* [What is needed] Rewrite the records from the line containing "2324x1574 pixels. Task: Click" through the end, replacing "tweet" with "post" and changing nothing else.

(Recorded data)
-- Start --

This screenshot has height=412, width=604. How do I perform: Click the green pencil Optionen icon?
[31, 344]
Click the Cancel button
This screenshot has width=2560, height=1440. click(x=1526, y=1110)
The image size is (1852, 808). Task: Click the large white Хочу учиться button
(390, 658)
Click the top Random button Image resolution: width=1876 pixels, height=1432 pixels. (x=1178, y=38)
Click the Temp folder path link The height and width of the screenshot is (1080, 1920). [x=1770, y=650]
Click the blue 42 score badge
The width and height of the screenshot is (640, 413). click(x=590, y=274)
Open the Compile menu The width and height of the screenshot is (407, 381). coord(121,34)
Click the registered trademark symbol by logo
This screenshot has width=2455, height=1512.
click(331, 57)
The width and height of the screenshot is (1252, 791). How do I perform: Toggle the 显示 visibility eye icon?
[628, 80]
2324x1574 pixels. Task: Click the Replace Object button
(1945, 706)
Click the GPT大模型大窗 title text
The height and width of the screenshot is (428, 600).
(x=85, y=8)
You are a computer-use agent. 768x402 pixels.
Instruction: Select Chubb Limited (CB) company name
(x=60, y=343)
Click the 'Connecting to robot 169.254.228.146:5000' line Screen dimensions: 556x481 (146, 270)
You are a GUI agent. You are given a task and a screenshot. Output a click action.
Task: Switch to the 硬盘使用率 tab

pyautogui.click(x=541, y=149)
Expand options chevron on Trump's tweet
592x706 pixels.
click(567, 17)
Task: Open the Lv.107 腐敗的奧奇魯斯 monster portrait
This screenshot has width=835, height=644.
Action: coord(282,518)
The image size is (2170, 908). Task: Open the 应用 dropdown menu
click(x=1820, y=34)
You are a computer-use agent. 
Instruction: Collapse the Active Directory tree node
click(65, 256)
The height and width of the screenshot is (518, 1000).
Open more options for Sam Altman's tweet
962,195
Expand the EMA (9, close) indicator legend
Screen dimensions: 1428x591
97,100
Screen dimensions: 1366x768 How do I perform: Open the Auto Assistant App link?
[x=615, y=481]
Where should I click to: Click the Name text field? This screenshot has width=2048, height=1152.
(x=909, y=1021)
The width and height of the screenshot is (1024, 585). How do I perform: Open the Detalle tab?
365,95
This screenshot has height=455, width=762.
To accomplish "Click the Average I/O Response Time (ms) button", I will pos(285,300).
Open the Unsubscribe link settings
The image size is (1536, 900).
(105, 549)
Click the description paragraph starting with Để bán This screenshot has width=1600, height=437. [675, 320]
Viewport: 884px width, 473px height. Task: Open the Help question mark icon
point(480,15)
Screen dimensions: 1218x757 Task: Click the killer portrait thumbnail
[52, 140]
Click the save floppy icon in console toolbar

-- End --

* [Response to the task]
2324x1574 pixels. Task: Click the Replace Object button
(1945, 706)
Click the GPT大模型大窗 title text
The height and width of the screenshot is (428, 600).
(x=85, y=8)
You are a computer-use agent. 768x402 pixels.
Instruction: Select Chubb Limited (CB) company name
(x=60, y=343)
Click the 'Connecting to robot 169.254.228.146:5000' line Screen dimensions: 556x481 (146, 270)
You are a GUI agent. You are given a task and a screenshot. Output a click action.
Task: Switch to the 硬盘使用率 tab

pyautogui.click(x=541, y=149)
Expand options chevron on Trump's post
592x706 pixels.
click(567, 17)
Task: Open the Lv.107 腐敗的奧奇魯斯 monster portrait
This screenshot has width=835, height=644.
Action: coord(282,518)
The image size is (2170, 908). Task: Open the 应用 dropdown menu
click(x=1820, y=34)
You are a computer-use agent. 
Instruction: Collapse the Active Directory tree node
click(65, 256)
The height and width of the screenshot is (518, 1000).
Open more options for Sam Altman's post
962,195
Expand the EMA (9, close) indicator legend
Screen dimensions: 1428x591
97,100
Screen dimensions: 1366x768 How do I perform: Open the Auto Assistant App link?
[x=615, y=481]
Where should I click to: Click the Name text field? This screenshot has width=2048, height=1152.
(x=909, y=1021)
The width and height of the screenshot is (1024, 585). How do I perform: Open the Detalle tab?
365,95
This screenshot has height=455, width=762.
To accomplish "Click the Average I/O Response Time (ms) button", I will pos(285,300).
Open the Unsubscribe link settings
The image size is (1536, 900).
(105, 549)
Click the description paragraph starting with Để bán This screenshot has width=1600, height=437. [675, 320]
Viewport: 884px width, 473px height. Task: Open the Help question mark icon
point(480,15)
Screen dimensions: 1218x757 Task: Click the killer portrait thumbnail
[52, 140]
Click the save floppy icon in console toolbar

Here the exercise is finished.